== Text extract ==

Another contributing factor is 48-monthly installments instead of 24 for GIDC payment. The Supreme Court of Pakistan has dismissed review petitions on Gas Infrastructure Development Cess (GIDC). However, as per the verdict, all fertilizer companies can now pay their outstanding amounts in 48 equal monthly installments instead of 24 monthly installments.
All the companies have already accounted for GIDC in their accounts except for EFERT’s on its Enven Plant, for which the Company has taken a stay order from the Sindh High Court. Topline has also not taken impact of EFERT’s Enven plant in its model.
The brokerage house maintains Buy ratings on Fauji Fertilizer (FFC) and Engro Corporation (ENGRO), Hold on Engro Fertilizer (EFERT) and upgrade Fauji Fertilizer Bin Qasim (FFBL) to a Hold from Sell earlier. It has a Market-weight stance on the sector.
The brokerage house has revised up its earnings forecasts for Fauji Fertilizer Company (FFC) by 28% for 2020 primarily due to increase in Urea offtake estimate by 8% to 2.5 million tons for 2020 from earlier estimate of 2.3 million tons. The brokerage house has also revised up its 2021 and 2022 earnings given that the Supreme Court has allowed GIDC payment over 48 monthly installments instead of 24.
Engro Fertilizers (EFERT) earnings forecast has been revised up by 8-61% for 2020 to 2022 on the back of: 1) revision in Urea offtake estimate for 2020 to 2.0 million tons from 1.7 million tons, 2) one-time tax reversal of Rs2,117 million for third quarter of current calendar year and 3) incorporating the impact of GIDC review petition.
The brokerage house has also revised up EPS forecasts for Engro Corporation (ENGRO) by 5-28% for 2020 and 2022. Revision is attributed to: 1) upward revision in earnings estimate for EFERT due to the above mentioned reasons and 2) increase in earnings estimate for Engro Polymer & Chemicals (EPCL) amidst higher than expected PVC-Ethylene margins and better than expected 9MCY20 earnings.

===

#### Problem description
Write the next part of the fertilizer sector report, picking up after its last sentence. The data that follows has nothing to do with the fertilizer sector report.

== Supplied data ==

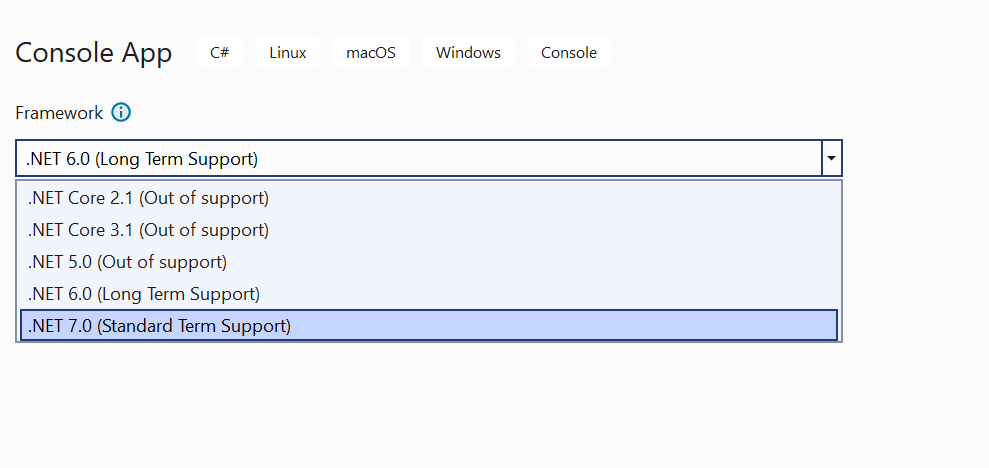Click the Console App heading
The width and height of the screenshot is (989, 468).
click(93, 52)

===

#### Task answer
Earnings of Fauji Fertilizer Bin Qasim (FFBL) have been revised for 2020 from a LPS of Rs1.63 to an EPS of Rs1.7. The turnaround is primarily on the back of: 1) higher than expected DAP offtake (37%YoY in first ten months of current calendar year, 2) higher than expected margins on DAP, 3) above expected dividend from FFBL power company and 4) lower effective tax rate at 16%.
The brokerage house also revise up 2021 and 2022 earnings mainly due to 1) injection of new equity via right shares of Rs5 billion and 2) incorporating the impact of GIDC review petition (savings of Rs0.23/share).
As per the data released by the NFDC, urea offtake for October 2020 increased 5%MoM and 247%YoY to 413,000 tons. The significant uptick in offtake on YoY basis was due to low base effect. To recall, gas price hike of 62% for feedstock and 31% for fuel became effective in July 2019, and consequent urea price hike in September 2019 led to a pre-buying trend in preceding months (urea price hike was on hold, in anticipation of GIDC removal).
On cumulative basis, urea offtake is up 3%YoY in 10MCY20. However, the cumulative numbers are not reflective of the actual offtake trend for fertilizer players operating on indigenous gas, which have posted a double digit growth in offtakes over 10MCY20. However, LNG based FatimaFert and Agritech witnessed 91YoY and 74%YoY decline in offtakes respectively in 10MCY20, taking the cumulative industry offtake number to 3%.
Amidst indigenous gas based Fertilizer players, FATIMA emerged as leader with 55%YoY increase in urea offtake during 10MCY20, followed by FFBL with 28%YoY higher urea offtake during the period. The urea inventory at 671,000 tons has increased 44%MoM due to LNG supply to hitherto closed fertilizer plants, it still remains 24% lower than levels in the same period last year.
FFBL’s market share in aggregate DAP offtake rose to 57% in October 2020. This was despite DAP offtake for the month remaining flattish on MoM, but declined 15%YoY. The offtake was recorded at 229,000 tons. This is due to lower imports of DAP on the back of uptrend in DAP international prices. FFBL, the sole local manufacturer, has therefore witnessed increase in market share during October 2020. FFBL posted 37%MoM and 163%YoY increase in DAP offtakes. As against this, EFERT posted a decline of 21%MoM and 41%YoY in October 2020.
While phosphoric prices have recently seen an upward trend, analysts expect FFBL to remain at forefront in terms of DAP offtake, leading to profits on core business in 4QCY20. However, on the flipside, some of those gains are expected to be pared off by the budgetary measures discouraging sales to unregistered dealers.